## ОТРЫВОК
+++

Такая точка зрения играет важную роль в анализе дискурса. Например, существуют важные функциональные различия между нарративным отчетом о действии: «Она вышла из комнаты»; отчетом о намерении: «Она решила выйти из комнаты»; отчетом о действии и мотиве: «Она вышла из комнаты, чтобы избегнуть встречи с ним»; и так далее. Кроме того, очень тонкие различия между отчетами о внутренних состояниях и поведении имеют весьма существенное значение для фикциональных нарративов. В «Философских исследованиях» Витгенштейн цитирует предложение: «Я заметил, что он был не в духе», — и спрашивает: «Является ли это отчетом о его поведении или о психологическом состоянии?» [Wittgenstein 1958, 179]. Примечательно, что он также говорит: «Тело человека является лучшей картиной человеческой души» [178]. Романы содержат много предложений, которые трудно классифицировать только как отчеты о сознании или отчеты о действиях. Эта трудность в различении между заявлениями о действии и заявлениями о сознании может быть названа континуумом мысли и действия.

+++

## МАТЕРИАЛ

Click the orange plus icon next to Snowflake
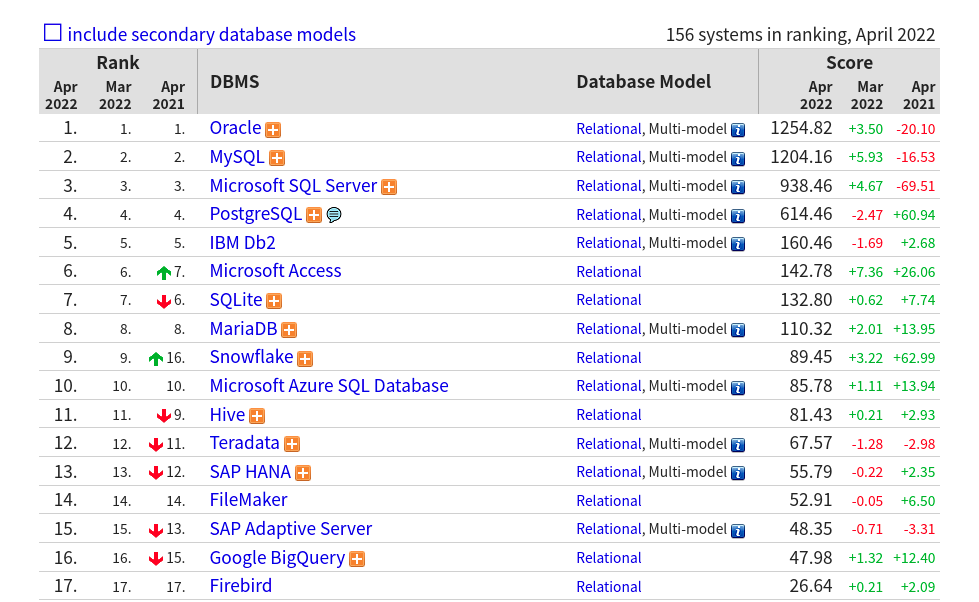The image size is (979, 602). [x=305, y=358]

+++

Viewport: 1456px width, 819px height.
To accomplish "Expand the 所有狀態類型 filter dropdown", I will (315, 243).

+++

## ЗАДАНИЯ ДЛЯ ВЫПОЛНЕНИЯ
• 1. Какое предложение Витгенштейн цитирует в «Философских исследованиях», если верить отрывку о континууме мысли и действия?
• 2. Продолжите отрывок о континууме мысли и действия, начав сразу после его последнего предложения.

## ОТВЕТЫ ПО ЗАДАНИЯМ
• 1. «Я заметил, что он был не в духе».

• 2.
В главе о прогулке на Бокс-хилл в «Эмме» «прибыв на место, все ахнули от восторга» [Остин 2004; Austen 1966, 361]. Если применить вопрос Витгенштейна к фикциональным сознаниям — это отчет о поведении или о состоянии души? Используя предложенную мной терминологию: где в континууме мысли и действия находится это заявление? Слово «восторг» может относиться как к мыслительным процессам, так и к поведению. В некотором смысле, это характеристика публичного события, но есть также частные стороны. «Ахнуть от восторга» может означать, что они чувствовали искреннее восхищение или только то, что они вели себя восхищенно — возможно, неискренне, из вежливости. Позднее г-на Уэстона называют «веселым», но это описание вполне может скрывать внутреннее состояние, полностью отличное от названного. Хотя читателям этого явно не говорят, они могут догадаться по контексту, читая о пикнике в Бокс-хилл, что веселое поведение сопровождается, по сути, довольно напряженным психологическим состоянием. Индикативные описания — это модальные описания, которые только указывают на внутреннее состояние, обычно ассоциируемое с описанным поведением, но не гарантируют, что это состояние действительно таково. Следовательно, это очень полезный механизм для создания иронических эффектов. Например, знаки внимания Черчилла к Эмме — это поведение, которое скорее скрывает его реальное психологическое состояние, нежели говорит о нем.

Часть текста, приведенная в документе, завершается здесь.